The U-M Regents don’t want students to march on their houses. They also don’t want students to interrupt graduation ceremonies, or to picket outside their dinners, or to rally with non-students at the encampment, or to have an encampment site at all. But the point of the encampment is to do exactly what the university Regents do not want you to do — that’s the only leverage students have in their fight to divest their massive endowment from investments in Israel’s settler colonial genocide.
In order to fight the containment of the camp, students are staying disruptive and building pressure on the university to meet their demands. And in order to fight displacement, which the university threatens in order to pressure the encampment to slip into containment, students are uniting with and relying on the support of the broader Gaza solidarity movement.

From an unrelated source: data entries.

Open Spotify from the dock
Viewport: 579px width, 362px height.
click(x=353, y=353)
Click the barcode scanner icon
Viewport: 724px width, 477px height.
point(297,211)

The creative and bold disrupt-and-defend maneuvers that student organizers deploy at the Gaza Solidarity Encampment show and rely on the organic interconnection between the campus movement and the broader mass movement that is fighting Israel’s genocide. For students to continue to take the offensive and build pressure against university administrators, it’s up to the rest of us to show up and support them when it’s time to defend these hard-won encampment spaces.